• Task objective: All lines below starting at the one that holds "This screenshot has height=392, width=554." and ending at the one that holds "The width and height of the screenshot is (980, 481)." should be printed exactly, ends included. Pictures should not be printed, nor anything else.

• Exercise input:
= Beginning of Section =
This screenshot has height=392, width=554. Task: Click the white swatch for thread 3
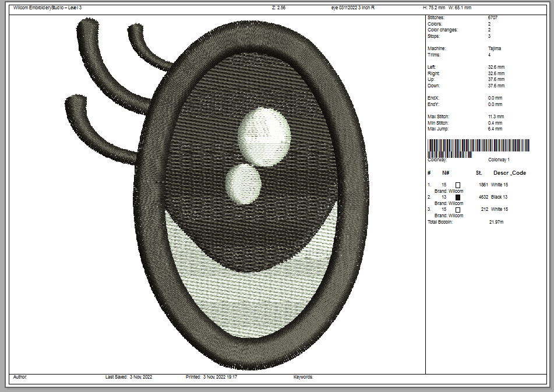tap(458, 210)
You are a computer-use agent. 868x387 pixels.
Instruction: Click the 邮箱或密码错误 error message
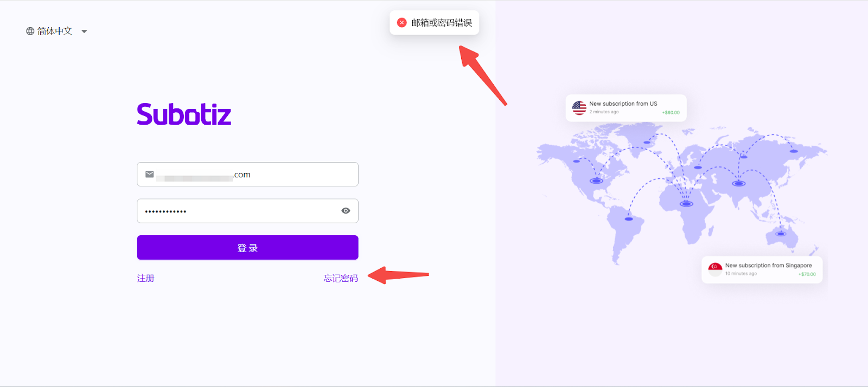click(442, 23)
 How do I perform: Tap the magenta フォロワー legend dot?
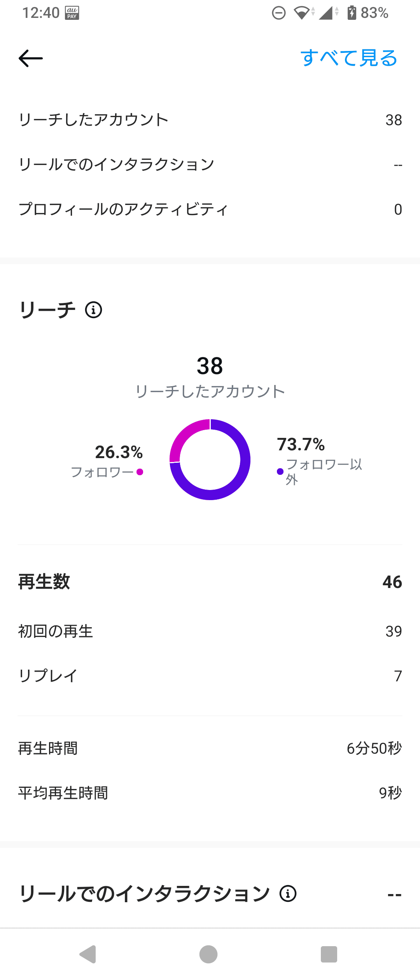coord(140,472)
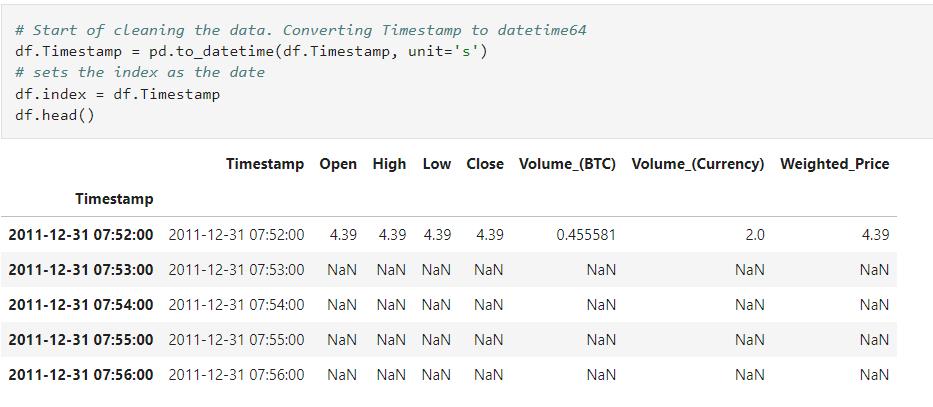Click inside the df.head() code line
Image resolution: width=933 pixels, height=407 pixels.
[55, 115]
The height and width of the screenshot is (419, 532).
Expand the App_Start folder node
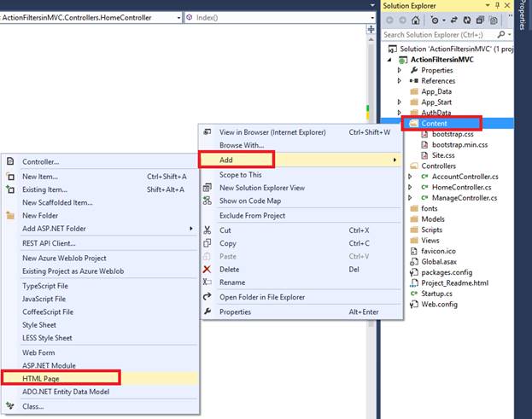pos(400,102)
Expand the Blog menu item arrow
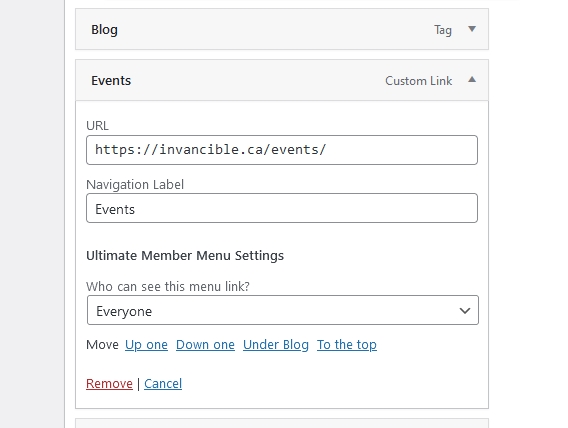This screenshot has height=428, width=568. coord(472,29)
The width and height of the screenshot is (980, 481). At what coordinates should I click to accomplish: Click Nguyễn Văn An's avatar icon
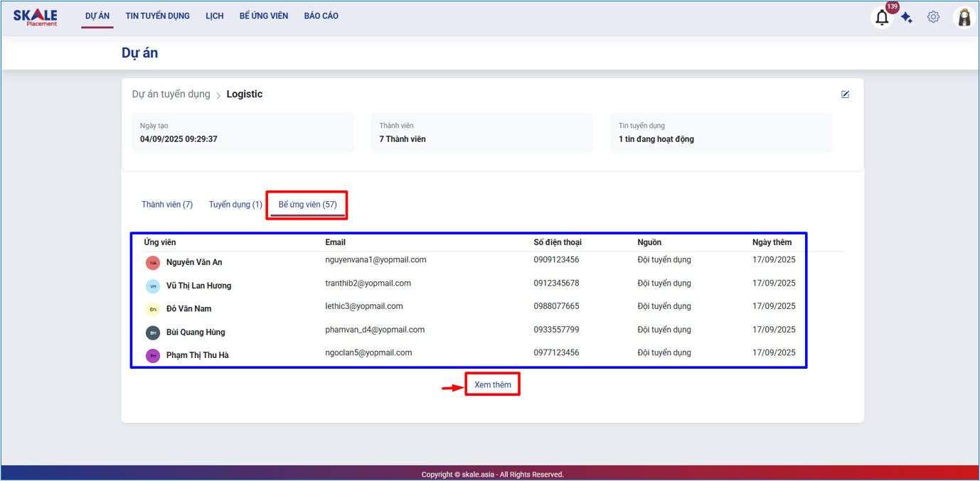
= End of Section =
= Beginning of Section =
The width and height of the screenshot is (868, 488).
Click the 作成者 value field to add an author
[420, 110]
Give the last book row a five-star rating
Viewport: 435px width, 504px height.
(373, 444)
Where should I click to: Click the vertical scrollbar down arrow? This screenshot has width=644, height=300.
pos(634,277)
= End of Section =
• Result for this exercise:
This screenshot has height=392, width=554. Task: Click the white swatch for thread 3
tap(458, 210)
You are a computer-use agent. 868x387 pixels.
Instruction: Click the 邮箱或密码错误 error message
click(442, 23)
 How do I perform: Tap the magenta フォロワー legend dot?
coord(140,472)
Click inside the df.head() code line
Image resolution: width=933 pixels, height=407 pixels.
[55, 115]
The height and width of the screenshot is (419, 532).
Expand the App_Start folder node
pos(400,102)
Expand the Blog menu item arrow
This screenshot has height=428, width=568. coord(472,29)
The width and height of the screenshot is (980, 481). At what coordinates should I click to accomplish: Click Nguyễn Văn An's avatar icon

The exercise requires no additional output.